Thursday, 3 July 2014

Implementing Scroll Animations Using Web Animations

It's fashionable for apps to perform fancy animations during scrolling. Some examples:

  • Parallax scrolling
  • Sticky headers that scroll normally until they would scroll out of view and then stop moving
  • Panels that slide laterally as you scroll vertically
  • Elements that shrink as their available space decreases instead of scrolling out of view
  • Scrollable panels that resist scrolling as you get near the end

Obviously we need to support these behaviors well on the Web. Also obviously, we don't want to create a CSS property for each of them. Normally we'd handle this diversity by exposing a DOM API which lets developers implement their desired behavior in arbitrary Javascript. That's tricky in this case because script normally runs on the HTML5 event loop which is shared with a lot of other page activities, but for smooth touch tracking these scrolling animation calculations need to be performed reliably at the screen refresh rate, typically 60Hz. Even for skilled developers, it's easy to have a bug where once in a while some page activity (e.g. an event handler working through some unexpected large data set) blows the 16ms budget to make touch dragging less than perfect, especially on low-end mobile devices.

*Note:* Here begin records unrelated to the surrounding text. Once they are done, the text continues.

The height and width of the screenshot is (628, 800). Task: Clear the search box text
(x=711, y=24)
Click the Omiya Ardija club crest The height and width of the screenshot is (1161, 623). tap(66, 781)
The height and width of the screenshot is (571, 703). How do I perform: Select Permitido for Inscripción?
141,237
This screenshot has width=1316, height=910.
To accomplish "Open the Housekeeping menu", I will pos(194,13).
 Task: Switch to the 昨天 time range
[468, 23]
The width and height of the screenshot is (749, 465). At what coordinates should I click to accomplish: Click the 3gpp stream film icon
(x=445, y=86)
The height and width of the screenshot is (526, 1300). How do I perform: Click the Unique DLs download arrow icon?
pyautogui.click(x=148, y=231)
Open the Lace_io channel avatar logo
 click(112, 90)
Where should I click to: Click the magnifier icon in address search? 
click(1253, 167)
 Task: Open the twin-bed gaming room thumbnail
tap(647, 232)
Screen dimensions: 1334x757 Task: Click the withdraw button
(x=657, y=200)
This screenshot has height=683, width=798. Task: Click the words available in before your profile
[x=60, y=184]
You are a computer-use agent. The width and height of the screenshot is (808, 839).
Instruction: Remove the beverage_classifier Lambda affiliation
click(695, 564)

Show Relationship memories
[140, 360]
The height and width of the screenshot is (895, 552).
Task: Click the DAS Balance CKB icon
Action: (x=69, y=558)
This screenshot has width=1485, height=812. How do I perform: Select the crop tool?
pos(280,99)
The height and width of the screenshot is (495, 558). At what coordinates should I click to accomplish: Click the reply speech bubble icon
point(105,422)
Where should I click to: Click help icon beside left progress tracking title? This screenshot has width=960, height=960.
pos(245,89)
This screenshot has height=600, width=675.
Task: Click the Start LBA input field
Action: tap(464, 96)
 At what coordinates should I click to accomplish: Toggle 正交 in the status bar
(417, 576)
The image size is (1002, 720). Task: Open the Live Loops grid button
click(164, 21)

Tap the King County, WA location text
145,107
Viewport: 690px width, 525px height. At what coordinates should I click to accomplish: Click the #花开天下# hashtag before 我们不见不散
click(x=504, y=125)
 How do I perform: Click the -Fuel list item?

There are a few possible approaches to fixing this. One is to not provide any new API, hope that skilled developers can avoid blowing the latency budget, and carefully engineer the browser to minimize its overhead. We took this approach to implementing homescreen panning in FirefoxOS. This approach sounds fragile to me. We could make it less fragile by changing event dispatch policy during a touch-drag, e.g. to suppress the firing of "non-essential" event handlers such as setTimeouts, but that would add platform complexity and possibly create compatibility issues.

Another approach would be to move scroll animation calculations to a Worker script, per an old high-level proposal from Google (which AFAIK they are not currently pursuing). This would be more robust than main-thread calculations. It would probably be a bit clumsy.

Another suggestion is to leverage the Web's existing and proposed animation support. Basically we would allow an animation on an element to be use another element's scroll position instead of time as the input to the animation function. Tab Atkins proposed this with declarative CSS syntax a while ago, though it now seems to make more sense as part of Web Animations. This approach is appealing because this animation data can be processed off the main thread, so these animations can happen at 60Hz regardless of what the main thread is doing. It's also very flexible; versions of all of the above examples can be implemented using it.

One important question is how much of the problem space is covered by the Web Animations approach. There are two sub-issues:

  • What scrolling effects depend on more than just the scroll position, e.g. scroll velocity? (There certainly are some, such as headers that appear when you scroll down but disappear when you scroll up.)
  • For effects that depend on just the scroll position, which ones can't be expressed just by animating CSS transforms and/or opacity as a function of the scroll position?
If people are aware of scrolling effects in either of those two categories, it would be very useful to hear about them.